Screenshot grounding data:
━━━━━━━━━━━━━━━━━━━━━━━━━━━━━━

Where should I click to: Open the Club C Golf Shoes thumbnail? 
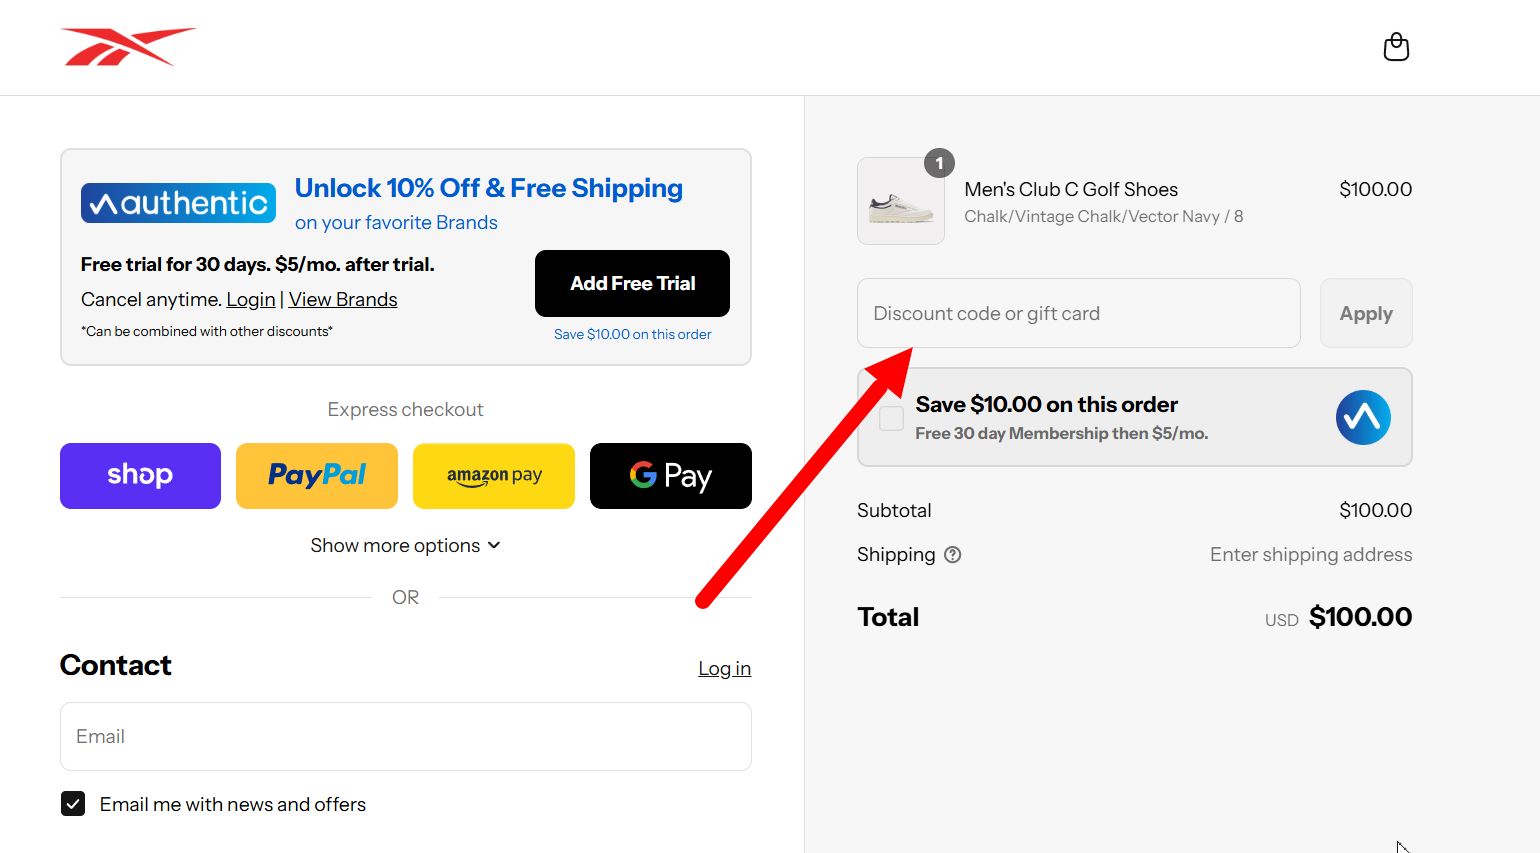[x=901, y=201]
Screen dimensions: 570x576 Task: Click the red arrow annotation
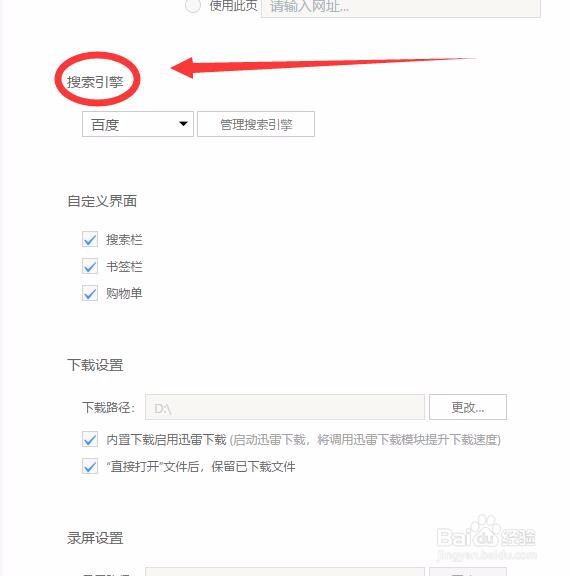pos(323,67)
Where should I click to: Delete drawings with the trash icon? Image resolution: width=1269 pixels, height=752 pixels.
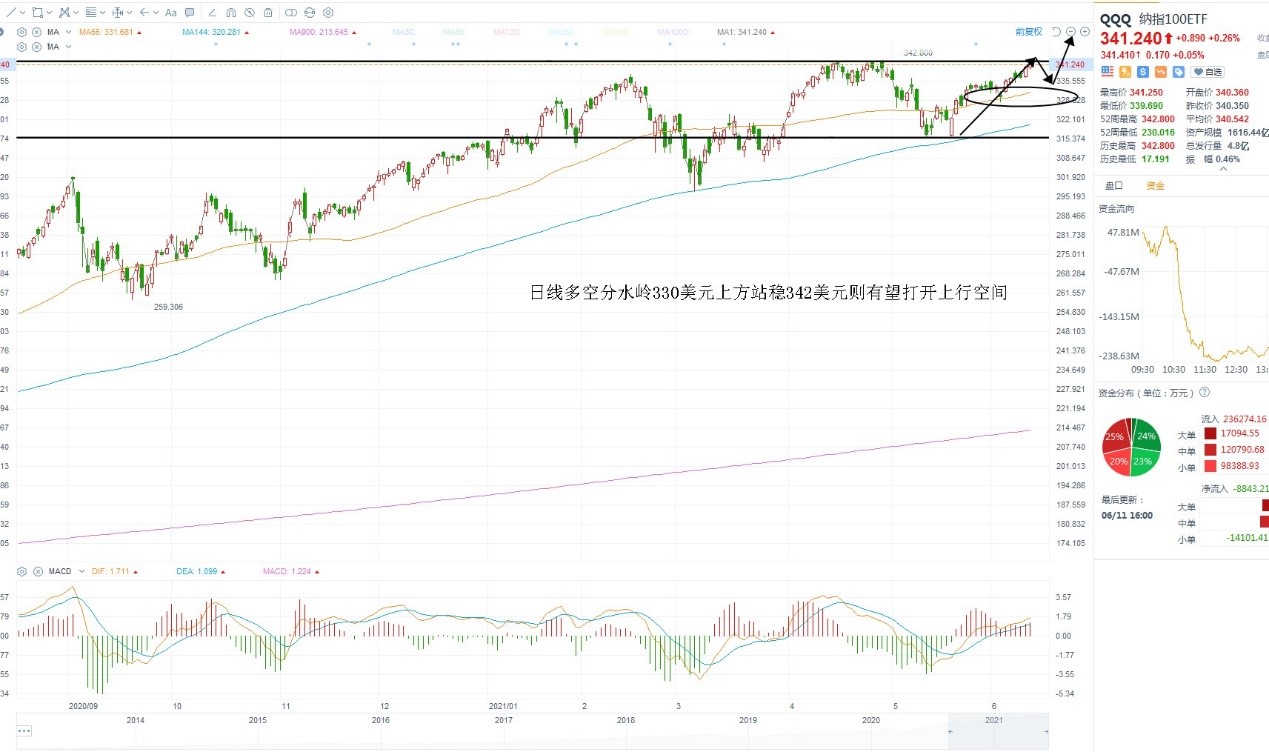click(268, 13)
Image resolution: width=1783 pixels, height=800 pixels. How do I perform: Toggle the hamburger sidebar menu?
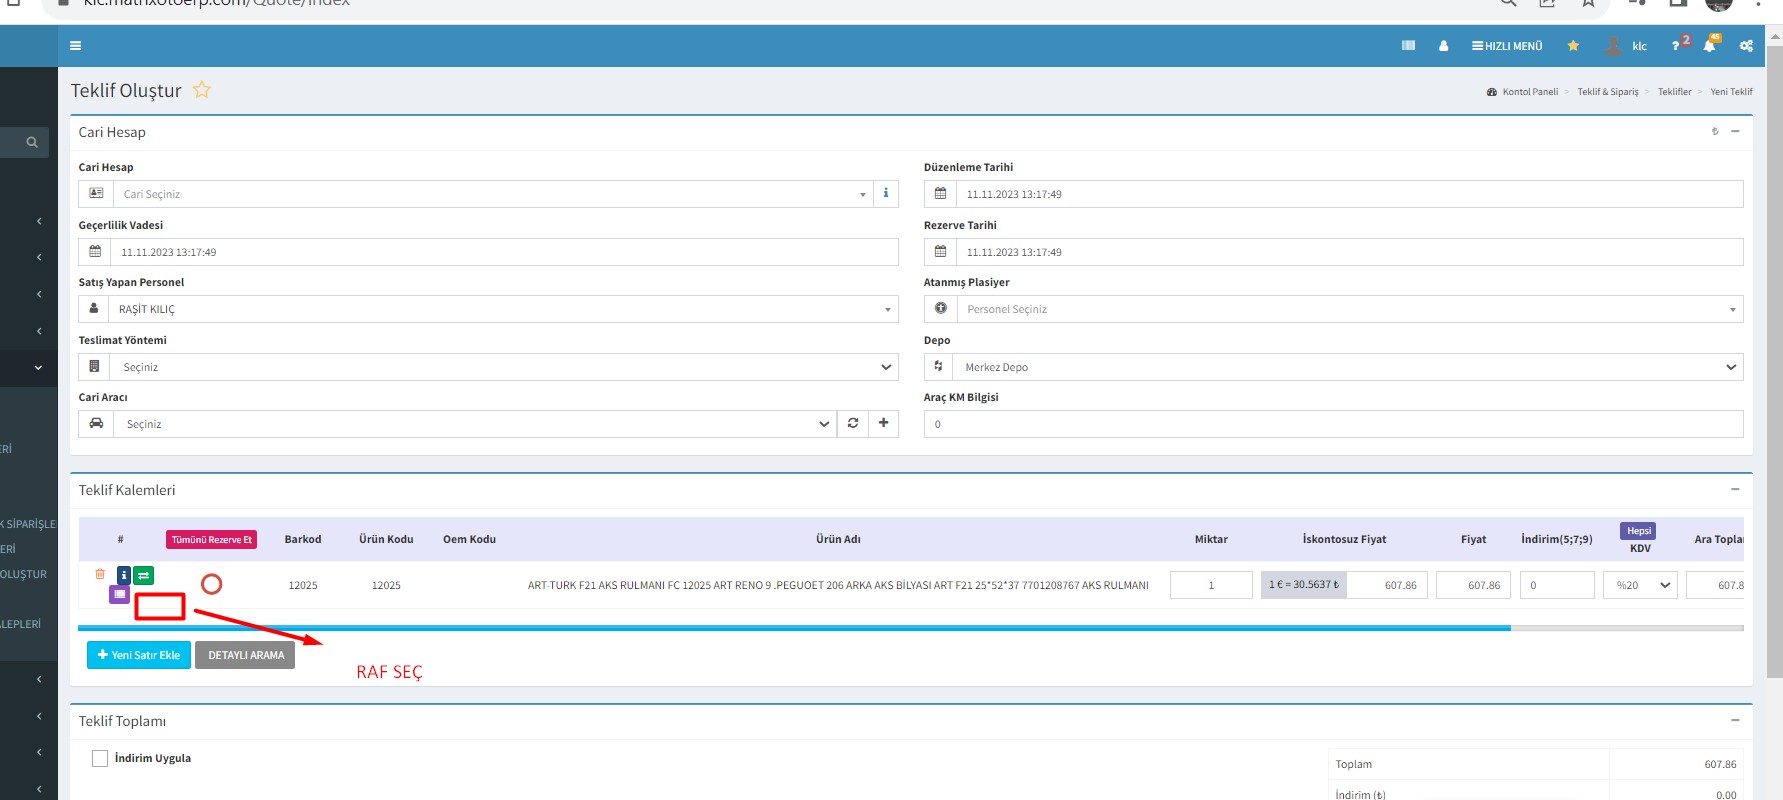tap(76, 46)
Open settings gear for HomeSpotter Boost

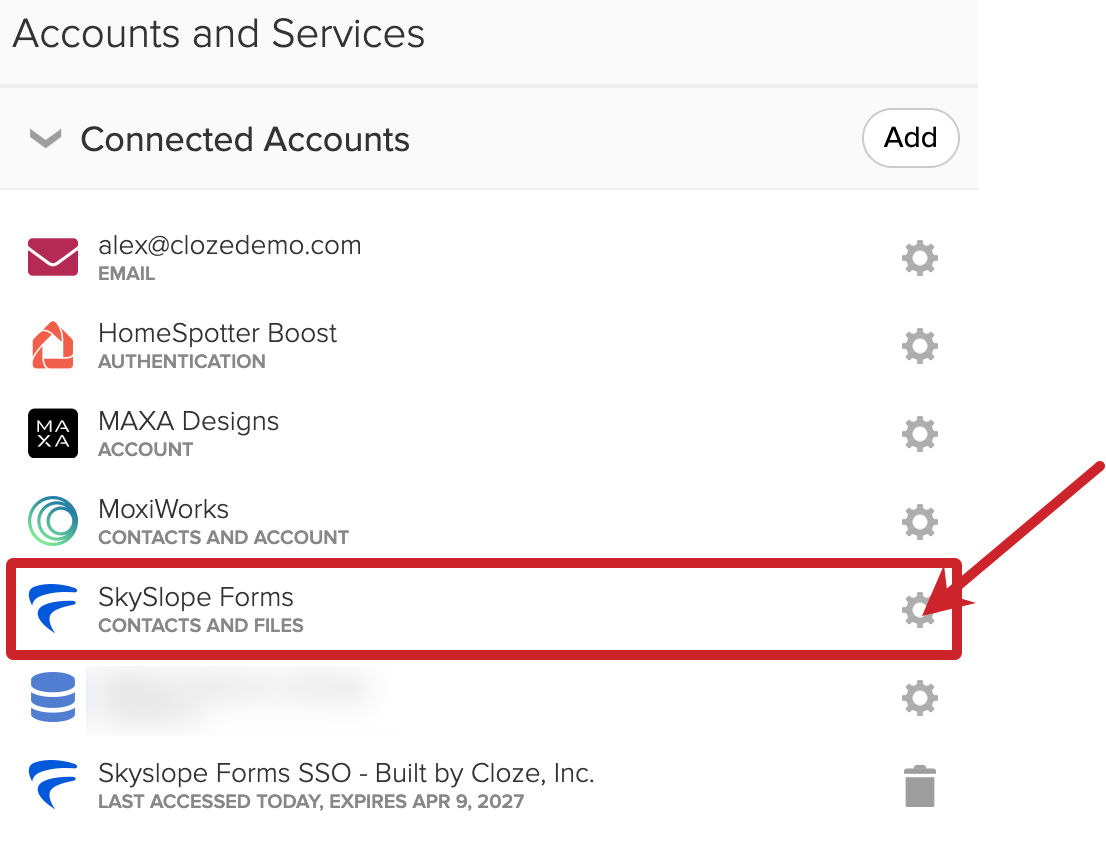[x=919, y=345]
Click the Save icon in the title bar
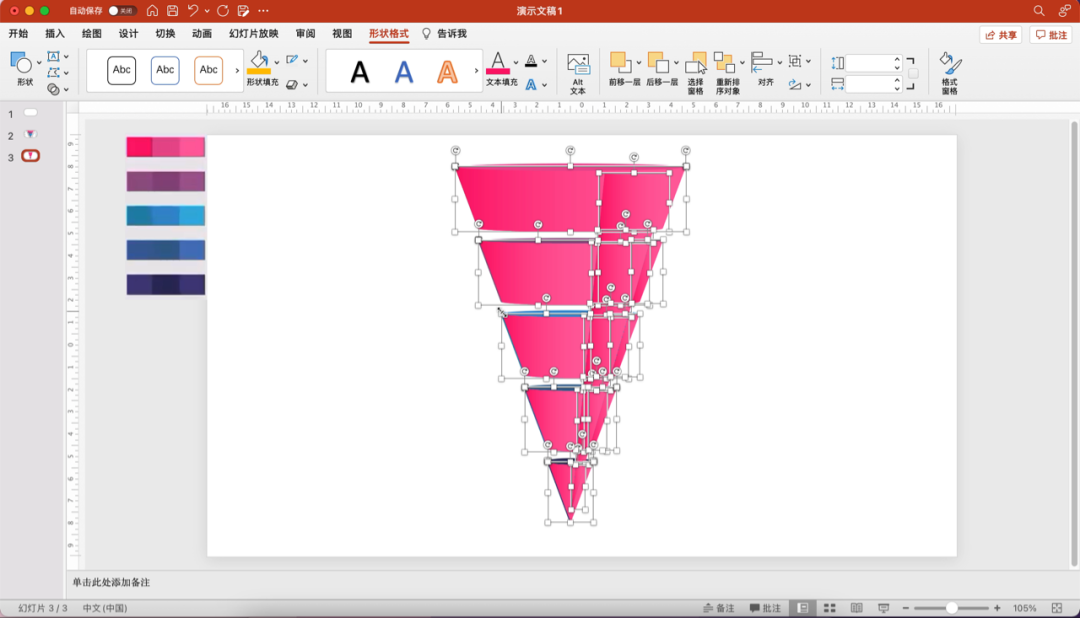 (x=172, y=10)
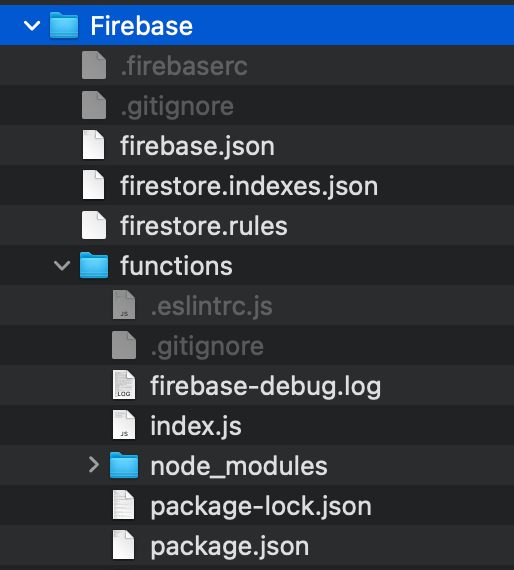Click the Firebase folder icon
Screen dimensions: 514x570
click(64, 25)
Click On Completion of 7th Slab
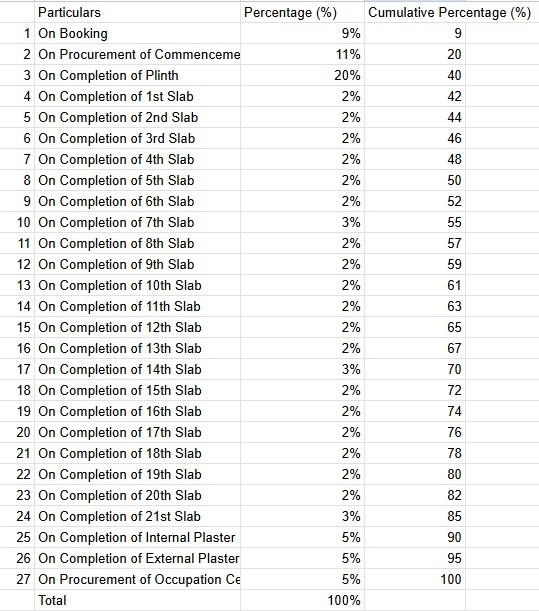Screen dimensions: 539x611 137,223
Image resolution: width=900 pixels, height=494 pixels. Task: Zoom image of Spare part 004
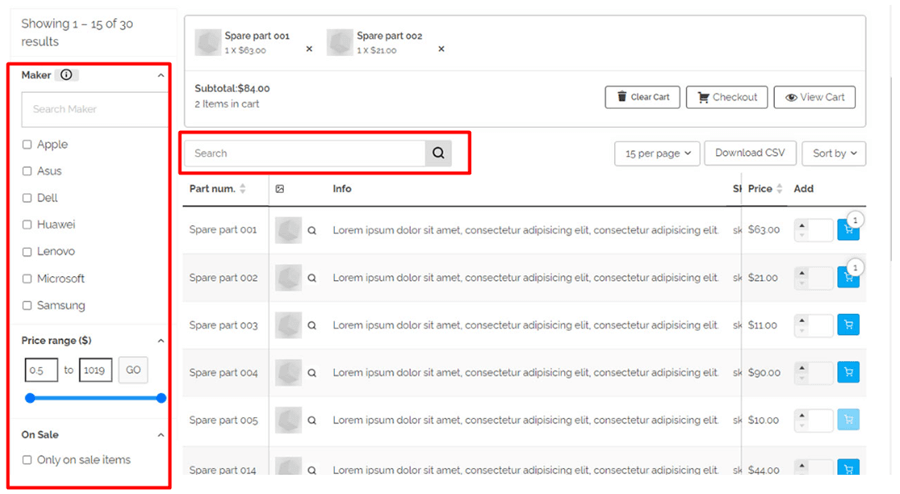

━━━━━━━━━━━━━━━━━━━━━━━━━━━━━━

YOUR ASSIGNMENT:
The records must be copied with no word altered, and without their pictures.

TASK RESPONSE:
Where should I click to: Open the Club C Golf Shoes thumbnail? 
[x=901, y=201]
Screen dimensions: 570x576 Task: Click the red arrow annotation
pos(323,67)
Where should I click to: Delete drawings with the trash icon? Image resolution: width=1269 pixels, height=752 pixels.
click(268, 13)
Image resolution: width=1783 pixels, height=800 pixels. How do I perform: Toggle the hamburger sidebar menu?
tap(76, 46)
Open settings gear for HomeSpotter Boost

[x=919, y=345]
Click the Save icon in the title bar
 (x=172, y=10)
Click the Firebase folder icon
Screen dimensions: 514x570
click(64, 25)
Click On Completion of 7th Slab
Screen dimensions: 539x611 137,223
Image resolution: width=900 pixels, height=494 pixels. Task: Zoom image of Spare part 004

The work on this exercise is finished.